Il faudrait déjà; que la gestion du financement de Sciences Po ne soit pas assuré dans le secret le plus total par la FNSP, qui est privé. 60% du financement de Sciences Po provient des caisses de l’Etat, il n’est pas admissible que Sciences Po puisse augmenter ces droits de scolarité, et gère cet argent de façon on ne peut moins occulte. L’enseignement supérieur est un service public, qui doit être financé entièrement par l’Etat, non soumis aux aléas économiques. Au niveau national, SUD milite pour la gratuité de l’enseignement supérieur et pour un salaire social au profit des étudiants, qui permettrait à; chacun de vivre de façon autonome, alors qu’aujourd’hui 51% des étudiant-e-s doivent travailler, et 40.000 se prostituent! Ce n’est pas acceptable, et SUD fera tout son possible pour donner aux étudiant-e-s les moyens de vivre décemment.

  • Quelles réformes voudriez-vous apporter aux conditions de travail des étudiants ?

Certains nous promettent une bibliothèque ouverte jusqu’à 21h, mais la masse salariale qui devrait être employé est bien trop élevé pour que cela soit réalisable. Il faudrait par contre augmenter le nombre de salles de travail, qui reste trop restreint face à; l’afflux d’étudiants. Mais les conditions de travail des étudiants ne pourront être améliorées que si leurs conditions de vie le sont également. La lutte pour un salaire social étudiant s’inscrit dans ce contexte. SUD ne voit pas les problèmes des étudiants par le petit bout de la lorgnette, comme le font bon nombre de syndicats corporatiste.
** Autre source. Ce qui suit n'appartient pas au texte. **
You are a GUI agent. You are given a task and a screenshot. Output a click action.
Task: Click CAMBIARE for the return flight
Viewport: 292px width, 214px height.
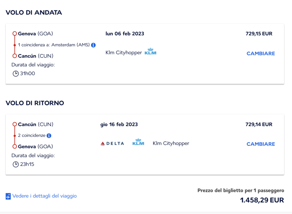point(261,144)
Par son enracinement national, son interprofessionnalité, SUD est à même de défendre les intérêts de tous les étudiants, et faire avancer le débat social en général.

4 réflexions au sujet de “Elections syndicales 2007 : Six questions à… la Cé et SUD (II)”

  1. "il n’est pas admissible que Sciences Po puisse augmenter ces droits de scolarité, et gère cet argent de façon on ne peut moins occulte"

    Oui, moi aussi je suis pour plus d’occulte.

  2. Si la Confédération étudiante pouvait commencer à avancer des propositions propres au lieu d’expliquer en permanence "ce que pense l’UNEF", on s’en porterait pas plus mal.

    Alors : comme nous l’avons dit, l’administration envisageait effectivement de supprimer les troncs communs, ou plutôt, de faire des "troncs communs spécialisés par master", soit des troncs communs non communs. C’est l’action des élus UNEF qui a permis d’empêcher cela pour aboutir à un bon compromis entre réduction de la charge de travail et maintien de la polyvalence qui est seule garante d’une insertion professionnelle durable.

    Sur le calendrier, vous n’avez toujours pas dit COMMENT vous ajoutez des semaines de vacances sans décaler la rentrée. J’aimerai juste le savoir, et je pense ne pas être le seul.

    Finalement, la généralisation des frais progressifs à toutes les Universités serait effectivement une catastrophe. Tu imagines ce que ça donnerait à Paris XIII-Villetaneuse, à Toulouse Le Mirail, et dans d’autres Universités avec un grand nombre de boursiers ? Leur financement serait plombé, et elles seraient moins bien financées que les Universités où les étudiants sont plus aisés. Ce système aboutirait à privilégier encore plus ceux qui sont déjà privilégiés.